Dans le texte sur la situation des théâtres, condensez le paragraphe commençant par « Au-delà de tous les clivages » sans perdre ses faits principaux.

* [SECTION DU DOCUMENT]:

********************

Au-delà de tous les clivages qui ne nous intéressent pas et ne nous concernent pas entre subventionnés ou non, lorsque nous acceptons un contrat nous ne demandons pas quel est le pourcentage de recette nécessaire pour pouvoir être rentable et cela ne modifie en rien le sérieux de notre travail. 

On se fie à la FWB et sa gouvernance car ce n’est pas notre métier. 

Mais si ces maisons théâtrales dont les recettes propres sont capitales et qui dépassent de loin la subvention ne sont pas aidées en urgence, nous serons victimes d’un bain de sang social sans précédent . 

 

La mise au chômage économique et/ou temporaire de tant de personnes coûtera plus cher à l’état (et donc aux citoyen.ne.s) que le sauvetage de l’emploi. 

La culture est un secteur ÉCONOMIQUE, donc qui coûte ET qui rapporte. 

Vous rendez vous compte que si nous demandons l’ouverture des salles à 80% de leurs capacités, c’est parce que notre saison, nos salaires, nos loyers, nos enfants en dépendent? 

Vous rendez vous compte que les théâtres disposent des mêmes moyens techniques d’accueil et d’aération que les avions ou les transports en commun qui eux sont autorisés à totalement remplir leurs jauges ? 

Où est la logique de traitement sanitaire entre transport en commun et lieux culturels ?

********************

* [ENTRÉES EXTRAITES]:
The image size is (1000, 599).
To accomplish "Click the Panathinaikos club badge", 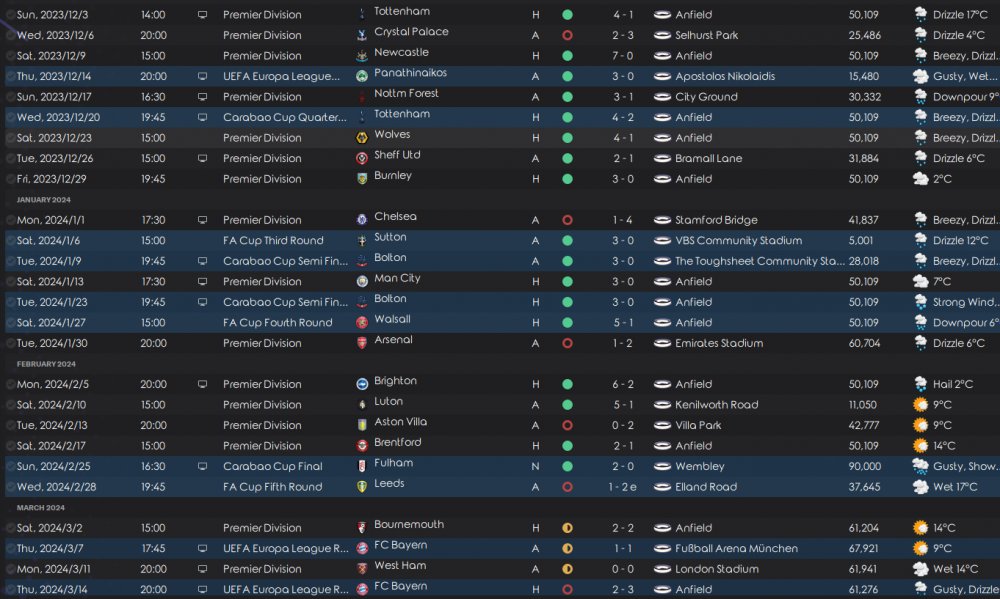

********************

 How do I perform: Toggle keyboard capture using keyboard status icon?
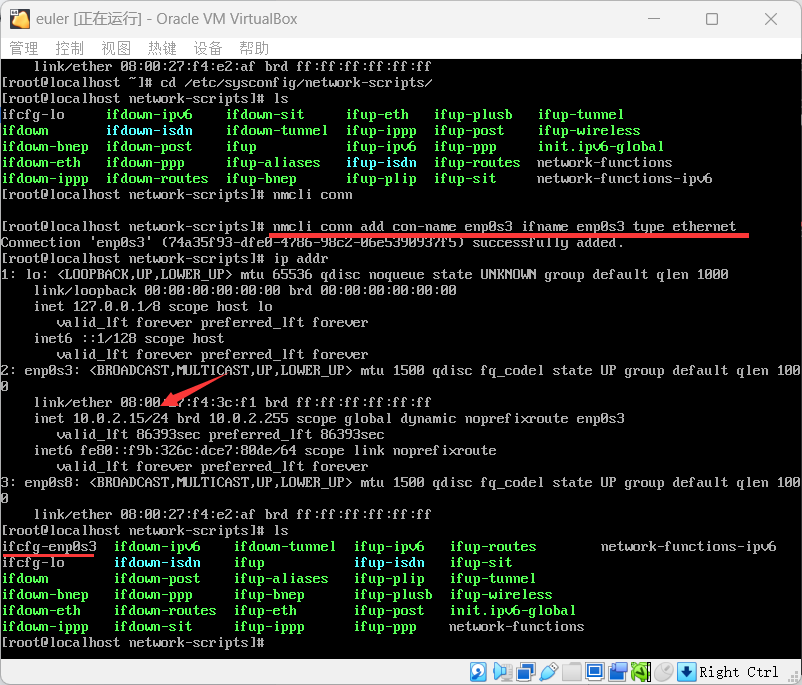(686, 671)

********************

* [RÉPONSE]: Indifférents au clivage entre subventionnés et non subventionnés, nous ne demandons pas, en acceptant un contrat, quel pourcentage de recette assure la rentabilité, et notre travail n'en est pas moins sérieux.